El gobierno de Qatar liderado por el emir Tamim bin Hamad al Zani comenzó a enviar señales a Damasco sobre su intención de modificar su política agresora para establecer nuevos vínculos con el Gobierno sirio del Presidente Bashar Al-Assad.
Hace más de dos años el Gobierno qatarí impulsó una política de confrontación directa en conjunto con Turquía y la Hermandad Musulmana contra el pueblo sirio. De ese modo fue uno de los principales financistas de los grupos mercenarios enrolados en el Ejército Sirio Libre (ESL). Esta tesitura de la monarquía y sus aliados estaba sujeta a un plan ambicioso de constituirse como el principal polo de influencia en la región. Pero el retiro del apoyo de Estados Unidos y la alianza de Arabia Saudita con el Estado sionista de Israel, sumado al fortalecimiento del eje de la resistencia –Siria, Irán y Hezbolláh-, han llevado a Doha y a Ankara a revisar su política hostil.
La liberación de los nueve rehenes libaneses, realizada en parte con la mediación qatarí, fue el comienzo de una serie de mensajes de cambio de actitud para restaurar las relaciones bilaterales con Siria.

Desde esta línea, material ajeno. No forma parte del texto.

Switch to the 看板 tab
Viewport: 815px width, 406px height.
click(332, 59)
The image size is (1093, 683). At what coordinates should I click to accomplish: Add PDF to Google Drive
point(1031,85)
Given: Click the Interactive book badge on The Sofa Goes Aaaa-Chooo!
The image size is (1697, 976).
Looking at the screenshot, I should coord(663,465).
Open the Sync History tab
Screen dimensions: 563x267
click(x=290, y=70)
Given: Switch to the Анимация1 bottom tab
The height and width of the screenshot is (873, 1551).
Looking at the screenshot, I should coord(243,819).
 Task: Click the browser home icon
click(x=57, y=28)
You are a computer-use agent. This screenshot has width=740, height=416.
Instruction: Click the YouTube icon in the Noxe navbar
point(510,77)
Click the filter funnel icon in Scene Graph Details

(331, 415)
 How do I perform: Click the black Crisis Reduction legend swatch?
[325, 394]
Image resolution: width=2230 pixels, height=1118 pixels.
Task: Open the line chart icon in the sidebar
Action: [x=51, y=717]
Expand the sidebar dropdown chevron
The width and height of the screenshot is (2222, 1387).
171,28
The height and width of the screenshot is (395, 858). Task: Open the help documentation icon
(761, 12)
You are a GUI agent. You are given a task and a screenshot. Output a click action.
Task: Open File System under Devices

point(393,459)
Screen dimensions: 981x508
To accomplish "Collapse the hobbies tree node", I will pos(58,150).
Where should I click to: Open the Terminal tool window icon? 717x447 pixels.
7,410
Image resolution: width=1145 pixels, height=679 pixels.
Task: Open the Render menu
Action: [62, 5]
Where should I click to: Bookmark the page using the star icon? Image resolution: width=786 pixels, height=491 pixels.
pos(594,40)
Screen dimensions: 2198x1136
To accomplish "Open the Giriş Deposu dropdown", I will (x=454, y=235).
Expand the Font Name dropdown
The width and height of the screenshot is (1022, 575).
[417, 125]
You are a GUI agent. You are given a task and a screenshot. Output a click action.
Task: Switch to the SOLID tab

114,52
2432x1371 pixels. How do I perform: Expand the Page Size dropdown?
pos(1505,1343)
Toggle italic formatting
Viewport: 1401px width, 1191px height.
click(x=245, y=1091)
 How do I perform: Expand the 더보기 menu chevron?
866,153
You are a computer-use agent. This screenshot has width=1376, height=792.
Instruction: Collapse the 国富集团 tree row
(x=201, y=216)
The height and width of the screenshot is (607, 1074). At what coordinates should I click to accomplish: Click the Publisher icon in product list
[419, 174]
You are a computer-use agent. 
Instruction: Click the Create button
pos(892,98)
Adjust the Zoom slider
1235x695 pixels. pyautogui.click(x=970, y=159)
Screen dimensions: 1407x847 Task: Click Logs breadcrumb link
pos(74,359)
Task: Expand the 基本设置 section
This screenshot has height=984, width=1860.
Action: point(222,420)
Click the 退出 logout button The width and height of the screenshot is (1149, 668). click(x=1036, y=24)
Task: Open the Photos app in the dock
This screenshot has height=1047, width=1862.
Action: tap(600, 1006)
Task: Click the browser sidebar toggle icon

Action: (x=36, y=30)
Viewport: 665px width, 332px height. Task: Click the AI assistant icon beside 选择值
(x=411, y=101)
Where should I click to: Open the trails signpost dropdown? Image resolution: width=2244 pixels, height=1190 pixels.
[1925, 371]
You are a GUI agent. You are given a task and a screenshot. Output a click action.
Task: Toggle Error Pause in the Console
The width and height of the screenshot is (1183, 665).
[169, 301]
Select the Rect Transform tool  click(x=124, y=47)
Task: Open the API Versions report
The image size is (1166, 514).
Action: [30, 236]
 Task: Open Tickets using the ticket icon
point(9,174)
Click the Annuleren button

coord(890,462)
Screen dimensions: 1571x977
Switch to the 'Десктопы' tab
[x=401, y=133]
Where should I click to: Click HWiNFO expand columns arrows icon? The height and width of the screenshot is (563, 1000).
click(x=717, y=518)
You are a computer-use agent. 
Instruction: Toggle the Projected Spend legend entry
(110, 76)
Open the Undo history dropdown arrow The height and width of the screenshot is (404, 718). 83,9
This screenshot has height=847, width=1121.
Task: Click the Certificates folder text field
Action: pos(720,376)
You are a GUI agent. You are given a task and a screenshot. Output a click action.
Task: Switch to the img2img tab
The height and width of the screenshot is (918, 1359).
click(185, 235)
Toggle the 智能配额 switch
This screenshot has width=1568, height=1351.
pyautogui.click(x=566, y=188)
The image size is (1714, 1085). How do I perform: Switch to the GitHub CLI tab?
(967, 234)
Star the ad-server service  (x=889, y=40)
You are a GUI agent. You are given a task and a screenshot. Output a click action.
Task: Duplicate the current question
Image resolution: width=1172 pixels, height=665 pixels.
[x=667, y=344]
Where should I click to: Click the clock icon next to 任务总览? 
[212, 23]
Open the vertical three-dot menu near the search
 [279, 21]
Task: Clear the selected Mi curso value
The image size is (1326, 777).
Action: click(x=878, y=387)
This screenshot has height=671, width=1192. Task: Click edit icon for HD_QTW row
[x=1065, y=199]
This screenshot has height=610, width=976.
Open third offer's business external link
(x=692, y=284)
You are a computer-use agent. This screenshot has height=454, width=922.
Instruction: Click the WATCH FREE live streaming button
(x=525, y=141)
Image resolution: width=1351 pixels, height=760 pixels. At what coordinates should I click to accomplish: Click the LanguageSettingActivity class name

Según distintos medios de información Qatar ha utilizado varios canales de contacto a través de los cuales ha realizado varias ofertas a Siria, donde los principales elementos volcados son cese de la campaña mediática de la cadena Al Yazira contra el Estado sirio y comprometerse a financiar el proceso de reconstrucción de Siria. Además, de interceder sobre varios grupos mercenarios para garantizar su presencia en Ginebra II.
Pero el Gobierno sirio lejos de entusiasmarse con la recomposición de las relaciones con Qatar se ha mostrado sin ningún tipo de interés de aceptar las disculpas de la monarquía del país gasífero. En ese sentido el Presidente Bashar Al-Assad cree que el daño causado por Qatar es irreparable en el corto plazo, ya que fue uno de los principales responsables del derramamiento de sangre en su país, que le costó la vida a decenas de miles de ciudadanos sirios y la destrucción de varias ciudades.
La imposibilidad de derrocar a Al-Assad luego de dos años de guerra impuesta a través de miles de mercenarios extranjeros, está comenzando a repercutir en varios países agresores, que además de Qatar, se refleja en Turquía que comenzó a cerra su frontera a los mercenarios y de Kuwait que pretende restablecer relaciones diplomáticas con el Estado sirio.